Problem statement: Gather each line of the records below that contains the word "height" and copy those lines in full.

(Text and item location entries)
□ □ □ □ □

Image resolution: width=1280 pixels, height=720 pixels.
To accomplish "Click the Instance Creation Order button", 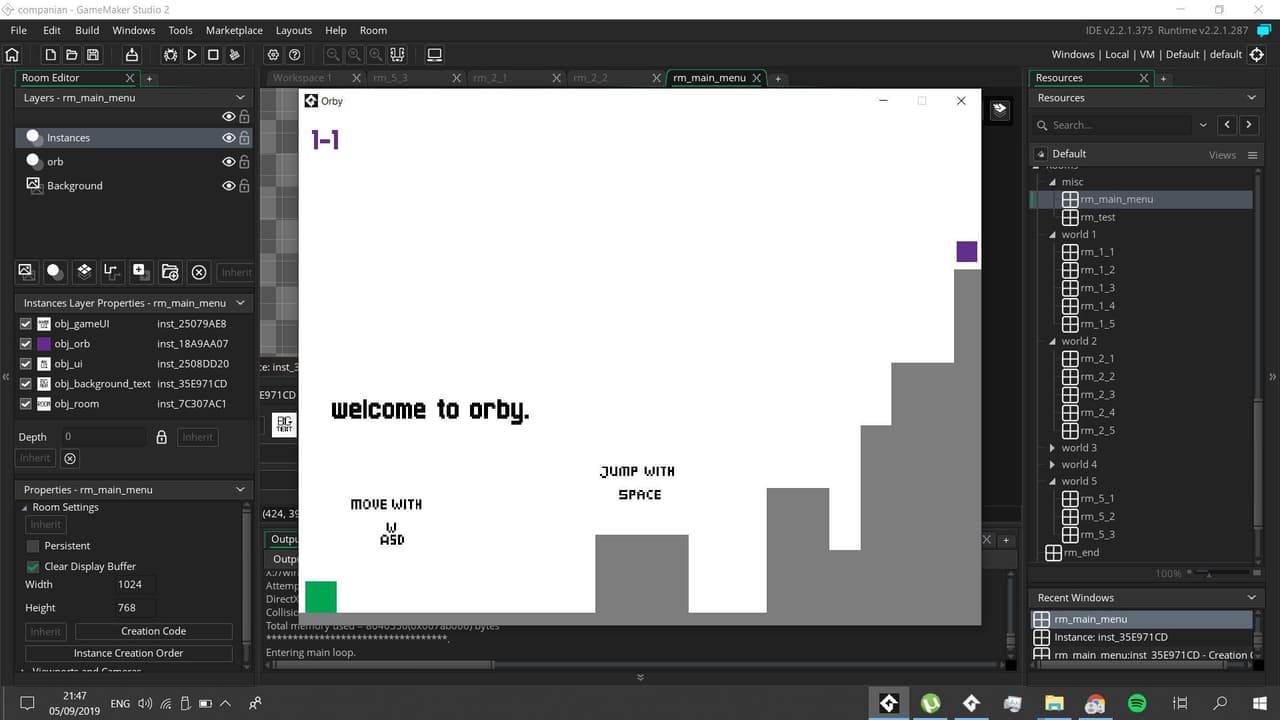I will (128, 653).
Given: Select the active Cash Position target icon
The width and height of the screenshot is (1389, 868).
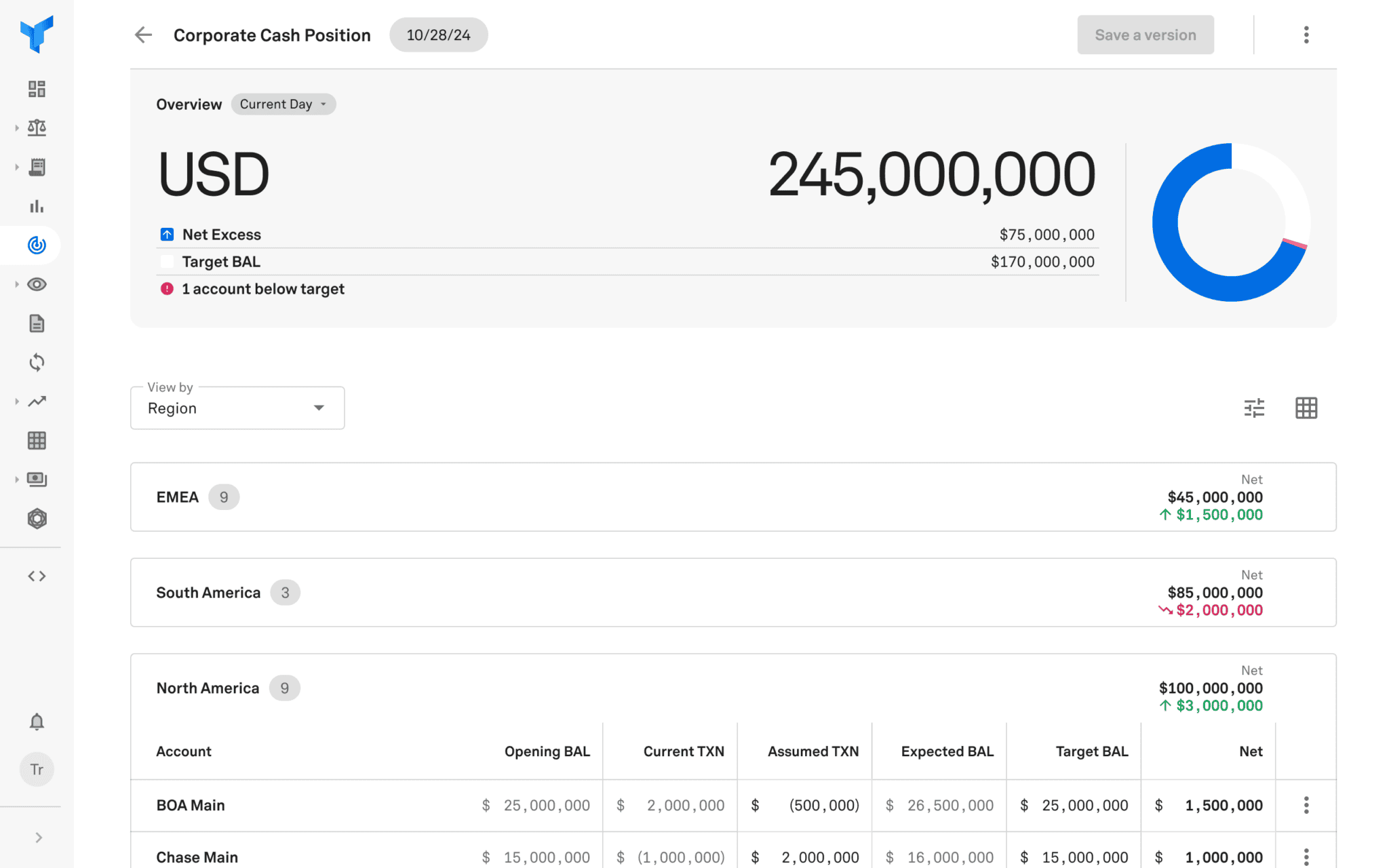Looking at the screenshot, I should 36,245.
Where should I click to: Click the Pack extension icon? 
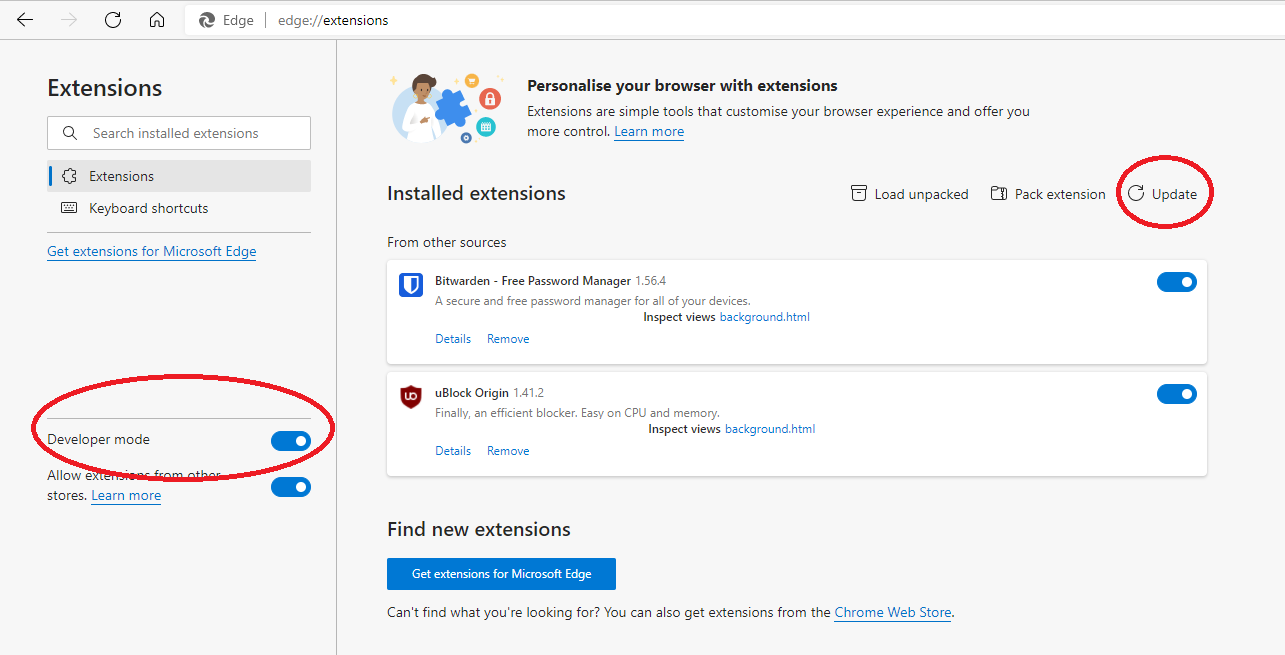click(x=998, y=194)
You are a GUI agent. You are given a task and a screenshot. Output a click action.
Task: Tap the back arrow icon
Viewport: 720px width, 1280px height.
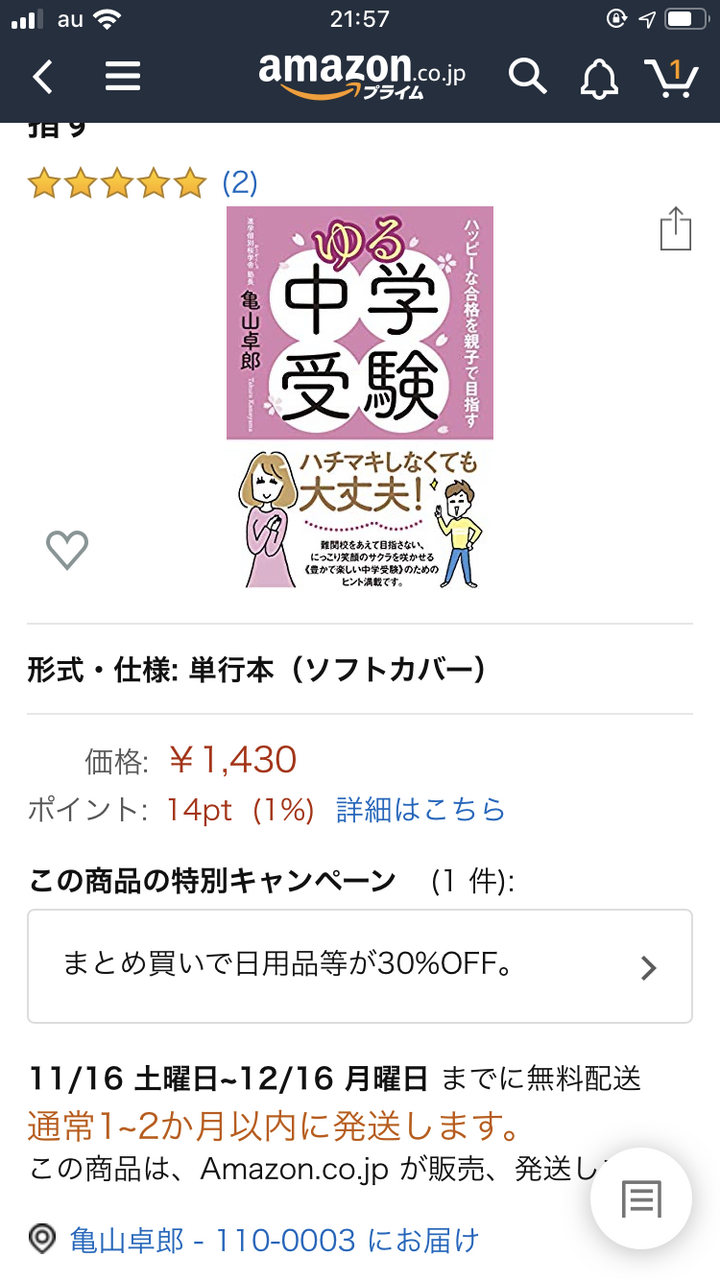(42, 76)
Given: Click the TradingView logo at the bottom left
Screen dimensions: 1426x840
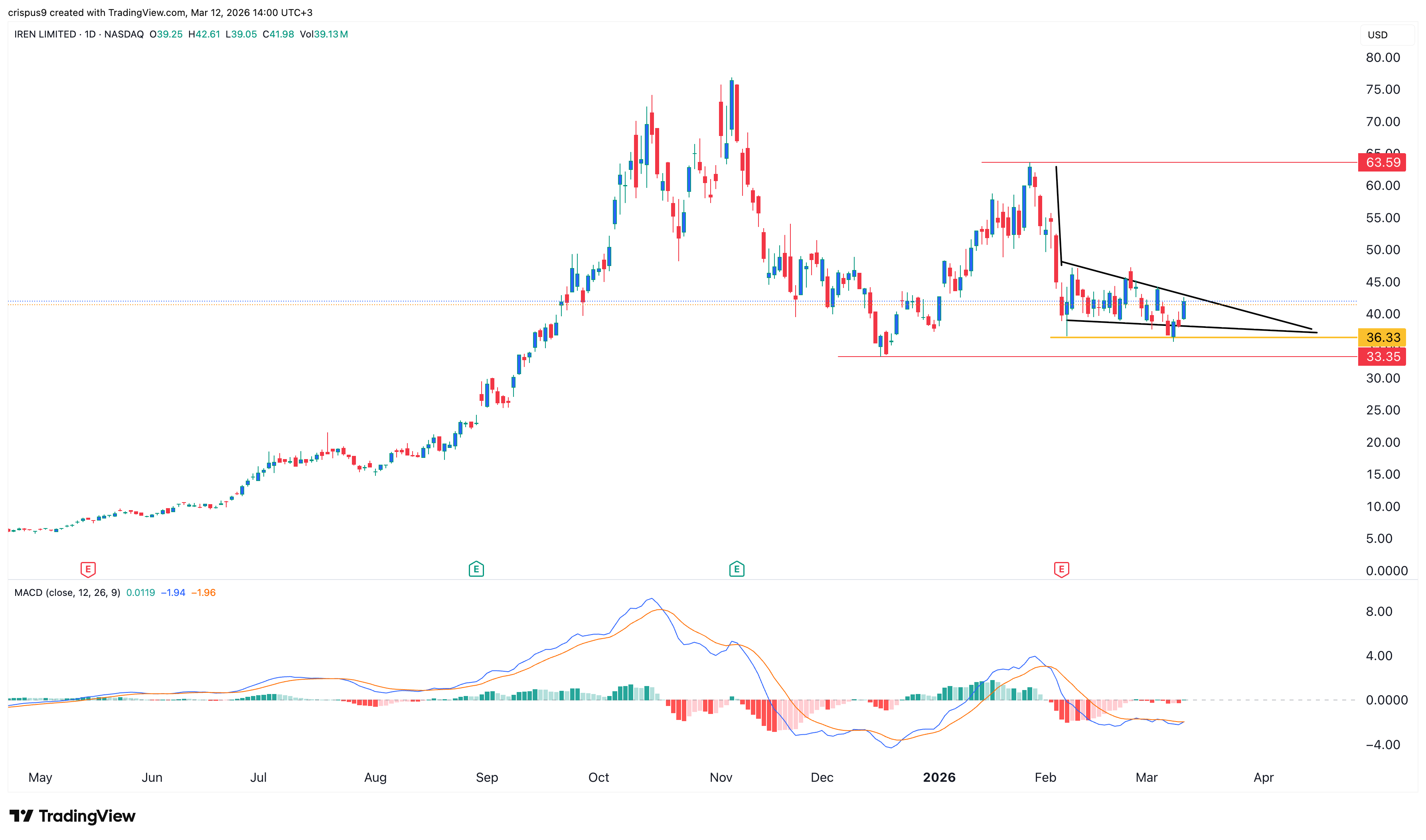Looking at the screenshot, I should coord(73,816).
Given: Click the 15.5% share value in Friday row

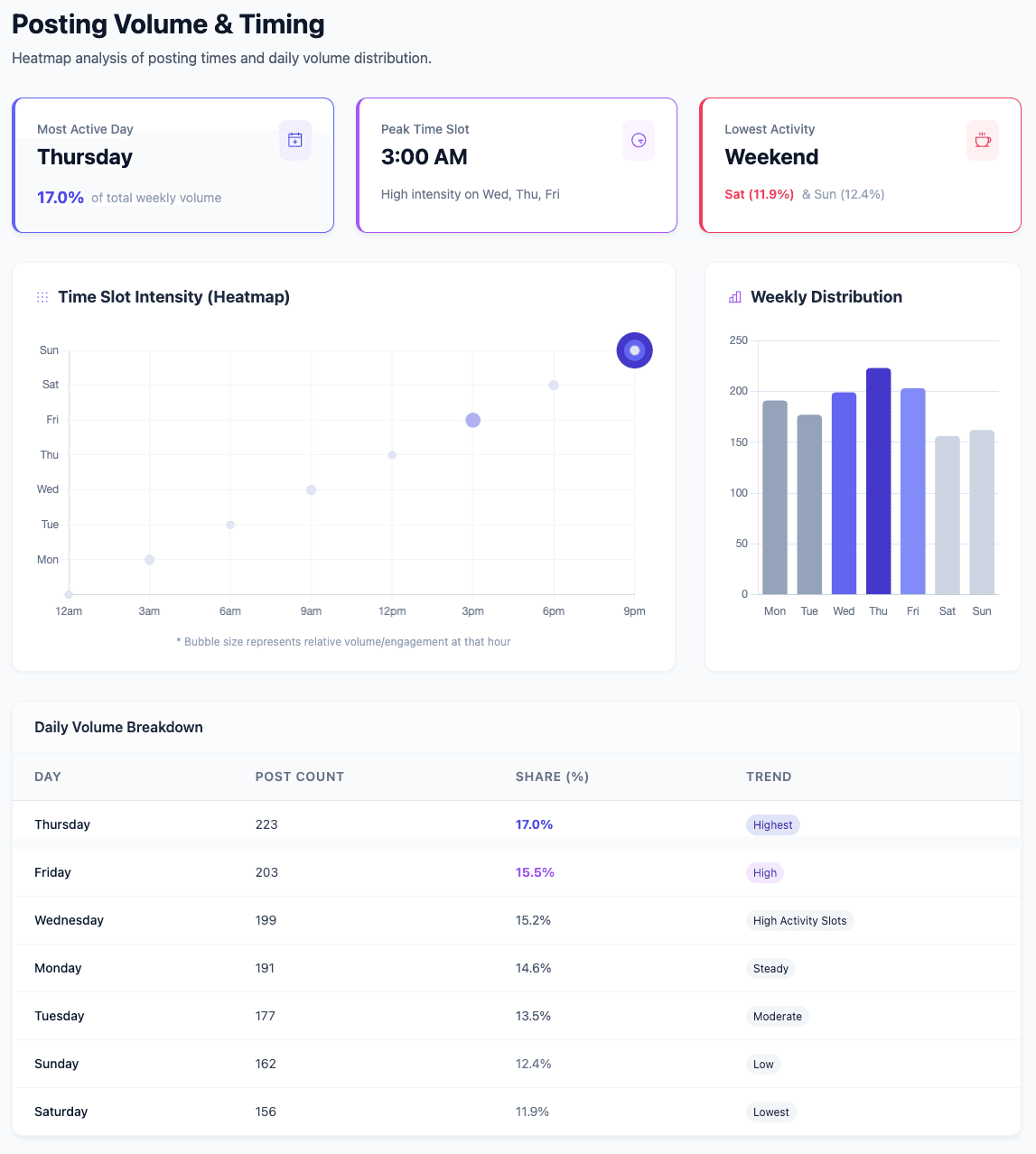Looking at the screenshot, I should (x=535, y=872).
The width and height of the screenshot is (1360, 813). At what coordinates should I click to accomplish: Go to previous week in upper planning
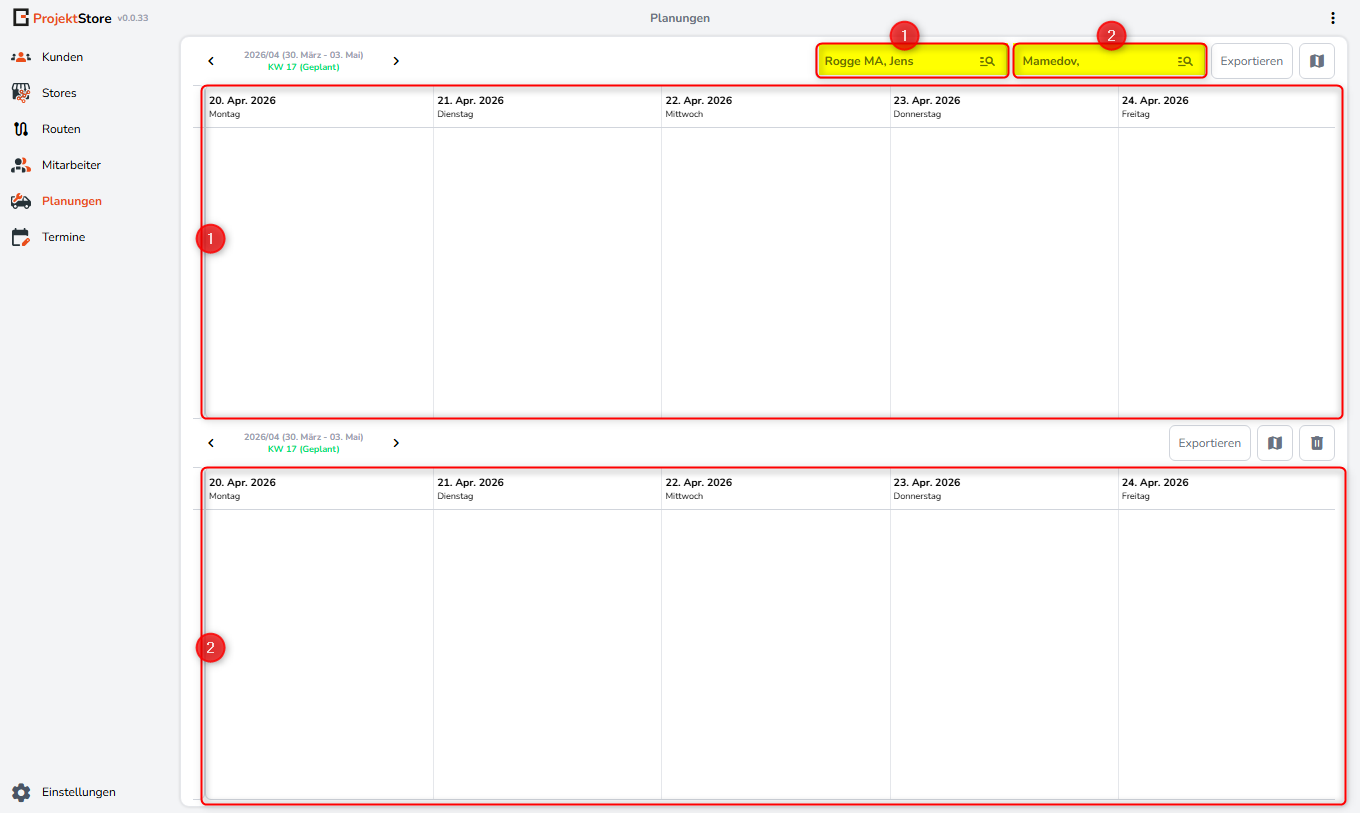point(211,61)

□ □ □ □ □

Full response:
Image resolution: width=1280 pixels, height=720 pixels.
The width and height of the screenshot is (1389, 868).
Viewport: 720px width, 1280px height.
The width and height of the screenshot is (1360, 813). At what coordinates should I click to accomplish: Go to previous week in upper planning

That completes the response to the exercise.